▸ **WHAT IS BEING ASKED**
Using the data beneath this instruction, retype only the lines from the one that contains "aqui (996, 501)" down to the one that contains "Notícias (190, 130)", both included, exactly as they appear.

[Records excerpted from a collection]
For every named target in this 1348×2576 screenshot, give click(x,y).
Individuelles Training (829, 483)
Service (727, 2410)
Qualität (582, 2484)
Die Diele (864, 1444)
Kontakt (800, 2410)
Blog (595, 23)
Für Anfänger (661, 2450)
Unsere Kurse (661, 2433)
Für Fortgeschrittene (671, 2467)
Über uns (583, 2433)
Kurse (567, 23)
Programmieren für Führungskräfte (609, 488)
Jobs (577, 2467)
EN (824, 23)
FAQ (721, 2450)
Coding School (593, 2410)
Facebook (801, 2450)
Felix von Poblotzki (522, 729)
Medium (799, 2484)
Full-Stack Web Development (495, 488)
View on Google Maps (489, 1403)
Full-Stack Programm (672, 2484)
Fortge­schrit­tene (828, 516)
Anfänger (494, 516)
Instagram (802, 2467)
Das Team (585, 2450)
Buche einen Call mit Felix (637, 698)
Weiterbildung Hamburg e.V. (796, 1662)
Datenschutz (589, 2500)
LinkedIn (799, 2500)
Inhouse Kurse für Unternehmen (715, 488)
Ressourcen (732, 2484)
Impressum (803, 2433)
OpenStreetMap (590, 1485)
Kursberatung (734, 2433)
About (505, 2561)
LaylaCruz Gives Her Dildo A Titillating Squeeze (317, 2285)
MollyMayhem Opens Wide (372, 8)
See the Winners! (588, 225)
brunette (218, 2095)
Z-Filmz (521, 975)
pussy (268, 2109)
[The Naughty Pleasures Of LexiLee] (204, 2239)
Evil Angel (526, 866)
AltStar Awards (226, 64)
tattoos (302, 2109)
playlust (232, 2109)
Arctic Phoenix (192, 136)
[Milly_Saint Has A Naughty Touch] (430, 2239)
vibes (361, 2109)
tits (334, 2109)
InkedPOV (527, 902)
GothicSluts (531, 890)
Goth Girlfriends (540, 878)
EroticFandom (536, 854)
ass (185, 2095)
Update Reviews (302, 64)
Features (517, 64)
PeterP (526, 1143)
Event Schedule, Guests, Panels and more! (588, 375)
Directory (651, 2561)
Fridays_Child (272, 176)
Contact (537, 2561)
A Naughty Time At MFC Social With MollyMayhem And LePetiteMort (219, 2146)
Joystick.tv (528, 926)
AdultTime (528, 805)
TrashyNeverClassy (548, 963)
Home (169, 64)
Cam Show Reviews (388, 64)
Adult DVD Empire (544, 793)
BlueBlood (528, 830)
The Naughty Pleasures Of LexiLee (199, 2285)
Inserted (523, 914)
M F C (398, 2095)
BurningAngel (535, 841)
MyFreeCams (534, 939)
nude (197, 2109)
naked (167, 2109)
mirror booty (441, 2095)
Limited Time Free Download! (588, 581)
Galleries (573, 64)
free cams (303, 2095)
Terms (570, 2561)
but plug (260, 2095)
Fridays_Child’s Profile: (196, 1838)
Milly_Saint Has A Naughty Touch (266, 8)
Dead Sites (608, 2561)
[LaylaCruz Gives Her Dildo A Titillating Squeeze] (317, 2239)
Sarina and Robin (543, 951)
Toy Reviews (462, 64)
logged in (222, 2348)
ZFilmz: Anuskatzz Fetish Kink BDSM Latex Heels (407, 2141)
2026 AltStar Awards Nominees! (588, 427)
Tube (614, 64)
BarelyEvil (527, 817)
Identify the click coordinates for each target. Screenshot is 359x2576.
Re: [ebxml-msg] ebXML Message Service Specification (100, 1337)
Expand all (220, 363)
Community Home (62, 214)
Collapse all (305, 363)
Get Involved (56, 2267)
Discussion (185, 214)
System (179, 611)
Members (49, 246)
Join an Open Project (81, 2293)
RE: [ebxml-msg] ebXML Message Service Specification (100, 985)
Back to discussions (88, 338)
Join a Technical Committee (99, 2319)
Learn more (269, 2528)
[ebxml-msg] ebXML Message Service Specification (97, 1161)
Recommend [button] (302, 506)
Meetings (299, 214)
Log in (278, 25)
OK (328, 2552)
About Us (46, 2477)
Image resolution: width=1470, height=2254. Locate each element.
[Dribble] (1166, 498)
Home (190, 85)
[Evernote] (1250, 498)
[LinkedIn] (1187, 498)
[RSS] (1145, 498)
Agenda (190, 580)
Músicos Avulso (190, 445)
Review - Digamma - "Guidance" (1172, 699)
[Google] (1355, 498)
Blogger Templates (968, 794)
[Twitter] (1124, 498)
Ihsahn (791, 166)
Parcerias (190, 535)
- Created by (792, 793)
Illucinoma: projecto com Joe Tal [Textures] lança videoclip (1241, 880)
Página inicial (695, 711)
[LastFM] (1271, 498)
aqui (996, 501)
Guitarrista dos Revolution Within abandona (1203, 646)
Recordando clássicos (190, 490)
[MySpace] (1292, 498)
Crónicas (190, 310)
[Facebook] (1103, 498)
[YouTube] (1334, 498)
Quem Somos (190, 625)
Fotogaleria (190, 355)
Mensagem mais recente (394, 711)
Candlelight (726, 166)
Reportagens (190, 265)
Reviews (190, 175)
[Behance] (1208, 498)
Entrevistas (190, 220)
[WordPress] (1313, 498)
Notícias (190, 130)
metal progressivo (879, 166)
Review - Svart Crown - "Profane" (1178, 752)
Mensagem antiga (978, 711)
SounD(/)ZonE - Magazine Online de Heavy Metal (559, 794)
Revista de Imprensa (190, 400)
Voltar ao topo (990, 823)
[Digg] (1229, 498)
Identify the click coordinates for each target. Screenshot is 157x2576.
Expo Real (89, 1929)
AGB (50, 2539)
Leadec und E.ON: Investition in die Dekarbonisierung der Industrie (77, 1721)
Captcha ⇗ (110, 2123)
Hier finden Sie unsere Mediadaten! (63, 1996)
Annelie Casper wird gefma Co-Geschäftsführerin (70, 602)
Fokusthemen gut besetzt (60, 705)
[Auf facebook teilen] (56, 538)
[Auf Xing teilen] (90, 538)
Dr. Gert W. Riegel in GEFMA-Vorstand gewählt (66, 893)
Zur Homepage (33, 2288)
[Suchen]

▸ **OUTPUT BELOW**
aqui (996, 501)
Guitarrista dos Revolution Within abandona (1203, 646)
Recordando clássicos (190, 490)
[MySpace] (1292, 498)
Crónicas (190, 310)
[Facebook] (1103, 498)
[YouTube] (1334, 498)
Quem Somos (190, 625)
Fotogaleria (190, 355)
Mensagem mais recente (394, 711)
Candlelight (726, 166)
Reportagens (190, 265)
Reviews (190, 175)
[Behance] (1208, 498)
Entrevistas (190, 220)
[WordPress] (1313, 498)
Notícias (190, 130)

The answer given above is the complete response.